Author: Hunter Sorensen Posted: July 16, 2020
On Friday, June 26th, 2020, The Centers for Medicare and Medicaid Services (CMS) published major proposals for the next calendar year. The changes are detailed in the Calendar Year (CY) 2021 Home Health Prospective Payment System Rate Update and Quality Reporting Requirements Proposed Rule. The rule includes proposals related to the Medicare home health benefit for 2021 on payment requirements.
The 2021 proposed rule represents a simple inflation rate update, a change in wage index area designations (CBSA changes), no Patient Driven Groupings Model (PDGM) payment model changes, and a phasing-out over time of the rural add-on.

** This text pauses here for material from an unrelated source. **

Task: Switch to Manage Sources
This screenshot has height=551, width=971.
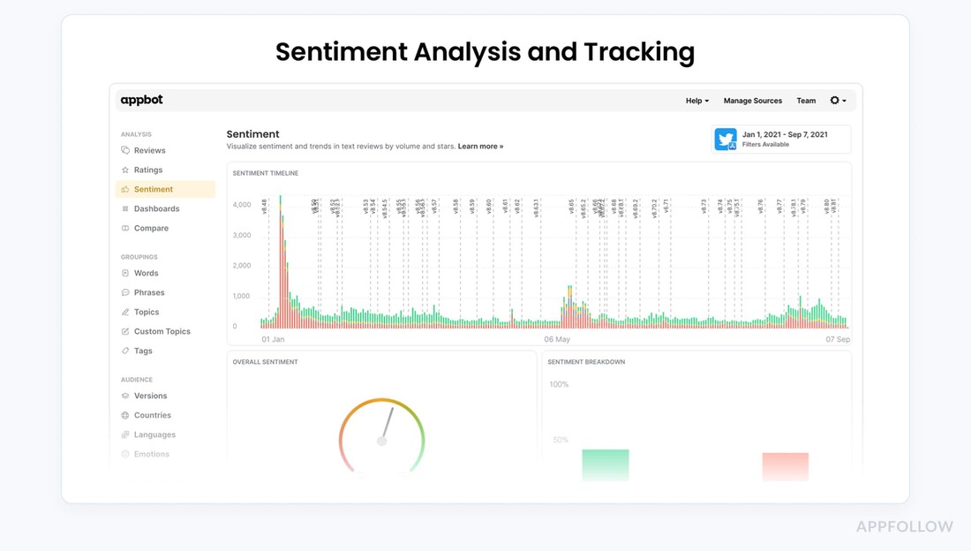Action: click(752, 101)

This proposal would bring little change in the Medicare payments for most home health agencies. Many home health agencies within the CBSA geographical areas will see impact. These areas should be evaluated in detail for impact of rate changes.
Details on the Payment Proposal
Base payment rates are increased by a net Market Basket Index (MBI) of 2.7%. An annual inflation update of 3.1% is reduced by a 0.4% Productivity Adjustment to net at 2.7%. This means the following calculations are applied:
The base 30-day payment rate is increased from $1864.03 to $1911.87 after applying the wage index budget neutrality factor of 0.9987. Home health agencies are required to submit their quality data. For those that did not submit, they can expect to see an additional rate reduction by 2%.
The Low Utilization Payment Reduction (LUPA) per visit rates are set at:
Home Health Aide $69.53
Skilled Nursing $153.54
Physical Therapy $167.83
Speech Language Pathology $182.42
Occupational Therapy $168.98
Medical Social Worker $246.10
The CBSA Wage Index adjustments for the patient’s residence has changed based on the census bureau reporting information. CMS issues a statement saying the max adjustment would be 5% in these effected areas.
The Outlier Fixed Dollar Loss ratio would remain unaffected in the rule.
In the CY 2020 HH PPS final rule, 20 measures for the CY2022 quality reporting program (QRP) were finalized. These need to be reviewed by the agency to see the impact they will cause in 2021. No new changes to the HH QRP were proposed in the CY2021 proposed rule.
There were also some changes to the Oasis testing requirements that need to be reviewed and implemented. These changes will require IT support to accommodate. See section related to VPN in the Federal Register / Vol. 85, No. 126 / Tuesday, June 30, 2020 / Proposed Rules page 39430.
Using Technology with Medicare Home Health Benefit
CMS proposed to finalize the use of telecommunications technology as part of the home health plan of care. This is allowed as long as the use of the technology is not substituted for in-person visits. The proposal will also look to allow agencies to report the use of telecommunications technology as an allowable administrative cost. Once approved, these proposals will look to be permanent policy regardless of the existence of a public health emergency. Although this is a step in the right direction, the changes made will not have a material impact to the agency from a revenue perspective. The agency will have the burden of the costs associated with implementing the telehealth program as well as the equipment.